» **Requirement 1**:
In the passage on California sexual harassment law, swap "workplace" for "office" and write out the section from "According to federal" to "unwanted sexual offers.".
» **Requirement 2**:
Render the records from the line with "airbag [749, 223]" to the end of the records as a Markdown table with columns Row and Line, numbering each row and leaving out blank lines.

# Document section start

Sexual harassment is defined by California as unlawful violence, such as stalking, assault, or battery, or as a credible threat of violence, which causes significant fear, annoyance, or harassment without any valid reason. In California, any conduct or behavior of a sexual nature that results in an environment that is hostile, intimidating, and/or offensive to an employee on the basis of their sex is regarded as sexual harassment. According to this definition, a single occurrence can be considered sexual harassment if it is serious enough.

Under federal law, specifically Title VII of the Civil Rights Act of 1964, and on the state level in California through the Fair Employment and Housing Act, sexual harassment is considered a type of employment discrimination and is prohibited. However, the question arises as to what specific behaviors or actions fall under the umbrella of sexual harassment.

According to federal and California sexual harassment laws, the following actions in the workplace are considered sexual harassment:

  • Making derogatory slurs, jokes, comments, or epithets.
  • Making unwanted sexual offers.
  • Offering benefits in exchange for sexual favors.
  • Taking negative actions such as loss of employment or benefits following a harassment complaint.
  • Displaying or giving sexually suggestive objects, cartoons, pictures, or posters.
  • Blocking or impeding an individual’s movements.
  • Making unwanted physical contact.
  • Discussing sexual acts.
  • Threatening to take adverse employment actions or benefits if sexual requests are not met.
  • Making rude gestures or leering.
  • Using sexually degrading words, graphic comments, or sending sexually suggestive or obscene messages.

It is important to note that some of the actions listed above may not be considered sexual harassment if they are welcomed by the recipient. For example, if an employee asks out a coworker and the coworker agrees to go on a date, it would not be considered harassment. However, it is possible for an action to be initially welcomed but later become unwelcome.

# Document section end
# Recorded data start

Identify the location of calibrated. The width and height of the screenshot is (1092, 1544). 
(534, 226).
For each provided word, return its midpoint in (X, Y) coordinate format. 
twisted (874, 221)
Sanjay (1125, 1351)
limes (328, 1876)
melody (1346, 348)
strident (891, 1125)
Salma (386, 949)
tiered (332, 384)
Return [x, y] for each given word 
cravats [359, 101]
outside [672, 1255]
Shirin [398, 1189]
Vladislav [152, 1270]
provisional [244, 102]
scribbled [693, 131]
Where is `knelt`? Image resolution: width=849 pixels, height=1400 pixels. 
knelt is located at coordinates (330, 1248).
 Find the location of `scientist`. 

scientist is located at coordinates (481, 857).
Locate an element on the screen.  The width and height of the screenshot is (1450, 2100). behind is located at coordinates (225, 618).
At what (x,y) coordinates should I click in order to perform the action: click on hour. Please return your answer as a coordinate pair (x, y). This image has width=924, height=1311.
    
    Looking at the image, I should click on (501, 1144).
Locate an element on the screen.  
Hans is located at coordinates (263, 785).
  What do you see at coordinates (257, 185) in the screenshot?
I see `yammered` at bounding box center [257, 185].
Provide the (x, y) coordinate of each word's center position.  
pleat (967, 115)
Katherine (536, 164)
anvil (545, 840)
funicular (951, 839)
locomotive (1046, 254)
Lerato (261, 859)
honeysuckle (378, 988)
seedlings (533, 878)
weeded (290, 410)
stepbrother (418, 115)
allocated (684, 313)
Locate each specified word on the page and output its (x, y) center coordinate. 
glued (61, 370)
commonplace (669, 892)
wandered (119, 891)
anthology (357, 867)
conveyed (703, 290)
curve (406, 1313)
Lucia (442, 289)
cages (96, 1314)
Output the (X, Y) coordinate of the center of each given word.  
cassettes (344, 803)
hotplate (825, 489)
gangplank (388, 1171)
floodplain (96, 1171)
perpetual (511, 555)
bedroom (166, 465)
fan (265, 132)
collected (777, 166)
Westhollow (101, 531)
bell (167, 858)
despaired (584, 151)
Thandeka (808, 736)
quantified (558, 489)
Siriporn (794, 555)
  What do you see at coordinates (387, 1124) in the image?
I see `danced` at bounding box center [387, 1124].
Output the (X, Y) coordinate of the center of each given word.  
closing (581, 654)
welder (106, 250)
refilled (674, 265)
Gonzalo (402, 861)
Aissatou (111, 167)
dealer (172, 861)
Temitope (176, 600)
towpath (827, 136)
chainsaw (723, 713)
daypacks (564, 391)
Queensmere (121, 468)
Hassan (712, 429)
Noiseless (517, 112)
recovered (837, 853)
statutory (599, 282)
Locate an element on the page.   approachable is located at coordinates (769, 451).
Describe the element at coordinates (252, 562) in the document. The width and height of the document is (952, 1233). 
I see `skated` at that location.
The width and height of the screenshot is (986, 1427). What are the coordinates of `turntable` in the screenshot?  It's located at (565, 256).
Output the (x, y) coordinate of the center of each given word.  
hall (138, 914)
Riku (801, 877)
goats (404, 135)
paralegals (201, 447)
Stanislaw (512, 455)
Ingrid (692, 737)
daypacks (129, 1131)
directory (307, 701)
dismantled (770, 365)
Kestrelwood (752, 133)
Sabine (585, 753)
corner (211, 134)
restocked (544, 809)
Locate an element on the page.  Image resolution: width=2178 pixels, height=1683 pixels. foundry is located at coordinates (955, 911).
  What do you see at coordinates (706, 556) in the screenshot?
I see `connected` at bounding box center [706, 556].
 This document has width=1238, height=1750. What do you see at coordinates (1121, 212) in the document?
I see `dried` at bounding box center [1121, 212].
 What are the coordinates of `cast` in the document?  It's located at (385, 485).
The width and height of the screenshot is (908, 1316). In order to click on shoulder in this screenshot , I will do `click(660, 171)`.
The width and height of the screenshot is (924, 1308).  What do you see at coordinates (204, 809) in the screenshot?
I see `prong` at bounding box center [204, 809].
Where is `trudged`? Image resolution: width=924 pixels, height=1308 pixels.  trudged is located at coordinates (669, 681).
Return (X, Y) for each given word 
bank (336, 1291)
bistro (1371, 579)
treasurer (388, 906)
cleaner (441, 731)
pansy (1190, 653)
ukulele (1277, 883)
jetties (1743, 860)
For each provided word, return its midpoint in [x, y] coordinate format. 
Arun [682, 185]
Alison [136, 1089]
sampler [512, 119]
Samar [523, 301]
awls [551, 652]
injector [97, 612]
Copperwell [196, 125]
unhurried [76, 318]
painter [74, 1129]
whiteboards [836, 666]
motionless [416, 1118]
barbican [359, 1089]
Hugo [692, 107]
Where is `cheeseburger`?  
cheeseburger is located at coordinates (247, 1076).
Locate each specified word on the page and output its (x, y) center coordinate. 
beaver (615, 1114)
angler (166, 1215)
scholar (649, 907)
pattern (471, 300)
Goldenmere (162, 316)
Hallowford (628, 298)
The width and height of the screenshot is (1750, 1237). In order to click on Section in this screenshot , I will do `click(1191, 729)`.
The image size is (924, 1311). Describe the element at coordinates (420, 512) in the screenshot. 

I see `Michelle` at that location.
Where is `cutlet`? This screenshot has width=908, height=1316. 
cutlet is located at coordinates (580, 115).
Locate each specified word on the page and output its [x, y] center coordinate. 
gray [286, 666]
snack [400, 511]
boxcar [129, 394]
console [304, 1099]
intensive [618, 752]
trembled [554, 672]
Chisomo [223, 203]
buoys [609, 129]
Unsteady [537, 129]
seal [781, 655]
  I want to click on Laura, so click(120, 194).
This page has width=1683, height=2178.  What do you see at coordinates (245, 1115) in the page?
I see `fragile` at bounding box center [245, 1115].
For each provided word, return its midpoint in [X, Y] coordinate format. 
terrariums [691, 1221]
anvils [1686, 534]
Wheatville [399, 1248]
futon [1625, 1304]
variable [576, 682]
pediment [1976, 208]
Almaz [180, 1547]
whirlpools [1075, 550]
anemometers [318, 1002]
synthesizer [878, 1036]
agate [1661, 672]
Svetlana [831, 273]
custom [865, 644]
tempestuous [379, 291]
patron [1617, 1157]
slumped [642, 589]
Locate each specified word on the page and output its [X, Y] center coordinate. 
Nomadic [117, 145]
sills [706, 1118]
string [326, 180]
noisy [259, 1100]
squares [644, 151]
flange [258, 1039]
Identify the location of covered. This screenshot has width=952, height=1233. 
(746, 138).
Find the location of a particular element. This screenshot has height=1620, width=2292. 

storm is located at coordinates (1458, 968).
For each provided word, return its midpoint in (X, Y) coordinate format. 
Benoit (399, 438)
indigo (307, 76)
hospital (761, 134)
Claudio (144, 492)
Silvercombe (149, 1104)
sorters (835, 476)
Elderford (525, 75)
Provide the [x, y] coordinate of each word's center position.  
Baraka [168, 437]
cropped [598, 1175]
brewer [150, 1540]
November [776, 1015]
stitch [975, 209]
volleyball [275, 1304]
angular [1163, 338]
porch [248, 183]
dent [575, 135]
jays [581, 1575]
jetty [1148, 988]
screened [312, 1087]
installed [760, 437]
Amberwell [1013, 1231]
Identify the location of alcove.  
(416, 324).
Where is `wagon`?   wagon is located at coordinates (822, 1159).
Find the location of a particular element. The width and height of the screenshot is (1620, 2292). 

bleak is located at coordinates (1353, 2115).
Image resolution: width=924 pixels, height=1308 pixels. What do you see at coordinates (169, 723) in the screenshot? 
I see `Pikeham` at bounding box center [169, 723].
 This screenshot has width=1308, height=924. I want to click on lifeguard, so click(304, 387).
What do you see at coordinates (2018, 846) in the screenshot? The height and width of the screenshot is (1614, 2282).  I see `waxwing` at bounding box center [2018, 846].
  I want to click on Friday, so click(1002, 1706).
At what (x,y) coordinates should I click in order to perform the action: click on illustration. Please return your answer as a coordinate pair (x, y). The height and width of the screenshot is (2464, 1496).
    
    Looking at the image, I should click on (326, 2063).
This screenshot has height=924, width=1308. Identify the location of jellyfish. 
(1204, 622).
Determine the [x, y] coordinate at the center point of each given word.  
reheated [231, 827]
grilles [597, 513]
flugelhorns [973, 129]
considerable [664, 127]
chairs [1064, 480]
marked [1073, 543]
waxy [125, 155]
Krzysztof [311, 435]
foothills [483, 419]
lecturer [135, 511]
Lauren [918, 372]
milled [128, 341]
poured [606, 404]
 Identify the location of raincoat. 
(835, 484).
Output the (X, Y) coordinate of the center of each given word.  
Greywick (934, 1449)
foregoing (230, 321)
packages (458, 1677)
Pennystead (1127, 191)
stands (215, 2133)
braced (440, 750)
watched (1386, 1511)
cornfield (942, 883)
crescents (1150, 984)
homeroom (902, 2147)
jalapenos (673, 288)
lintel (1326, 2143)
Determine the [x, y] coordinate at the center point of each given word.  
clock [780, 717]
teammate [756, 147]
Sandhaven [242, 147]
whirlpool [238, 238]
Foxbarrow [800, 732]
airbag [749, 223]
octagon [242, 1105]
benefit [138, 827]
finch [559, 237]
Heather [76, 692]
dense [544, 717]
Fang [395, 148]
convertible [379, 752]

# Recorded data end

» **Answer 1**:
According to federal and California sexual harassment laws, the following actions in the office are considered sexual harassment:

  • Making derogatory slurs, jokes, comments, or epithets.
  • Making unwanted sexual offers.

» **Answer 2**:
| Row | Line |
|---|---|
| 1 | airbag [749, 223] |
| 2 | octagon [242, 1105] |
| 3 | benefit [138, 827] |
| 4 | finch [559, 237] |
| 5 | Heather [76, 692] |
| 6 | dense [544, 717] |
| 7 | Fang [395, 148] |
| 8 | convertible [379, 752] |